A fast Julia library for increasing the number of training images by applying various transformations.
Package Status | Package Evaluator | Build Status |
---|---|---|
Augmentor is a real-time image augmentation library designed to render the process of artificial dataset enlargement more convenient, less error prone, and easier to reproduce. It offers the user the ability to build a stochastic image-processing pipeline -- which we will also refer to as augmentation pipeline -- using image operations as building blocks.
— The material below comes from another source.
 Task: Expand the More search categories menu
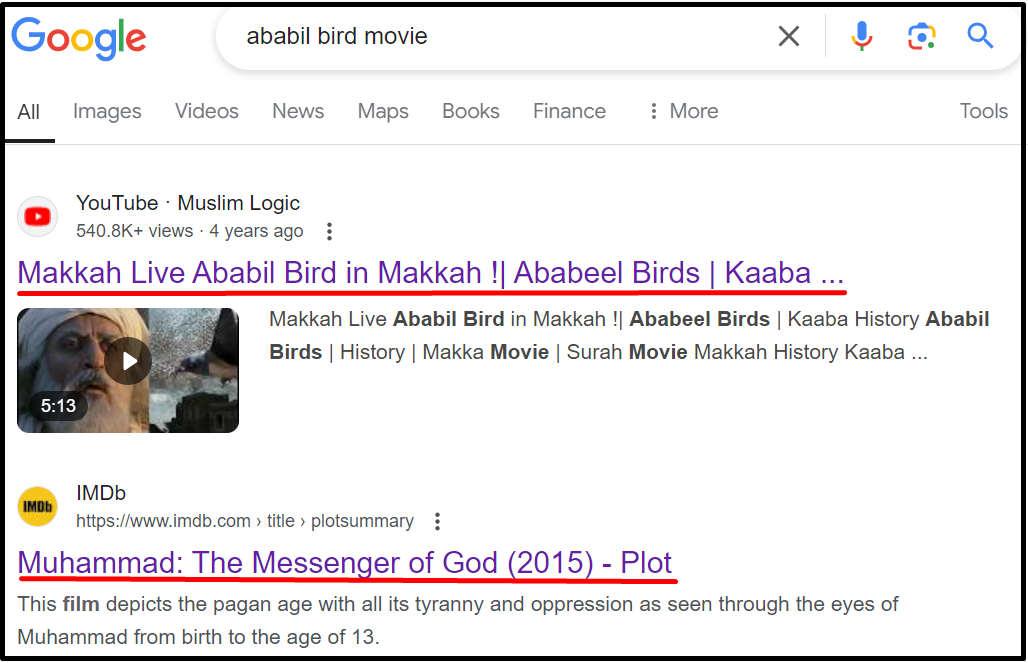click(x=684, y=111)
For our purposes, an augmentation pipeline can be understood as a sequence of operations for which the parameters can (but need not) be random variables.
julia> pipeline = FlipX(0.5) |> Rotate([-5,-3,0,3,5]) |> CropSize(64,64) |> Zoom(1:0.1:1.2)
# 4-step Augmentor.ImmutablePipeline:
# 1.) Either: (50%) Flip the X axis. (50%) No operation.
# 2.) Rotate by θ ∈ [-5, -3, 0, 3, 5] degree
# 3.) Crop a 64×64 window around the center
# 4.) Zoom by I ∈ {1.0×1.0, 1.1×1.1, 1.2×1.2}
The Julia version of Augmentor is engineered specifically for high performance applications. It makes use of multiple heuristics to generate efficient tailor-made code for the concrete user-specified augmentation pipeline. In particular Augmentor tries to avoid the need for any intermediate images, but instead aims to compute the output image directly from the input in one single pass.
Augmentor.jl is the Julia implementation for Augmentor. The Python version of the same name is available here.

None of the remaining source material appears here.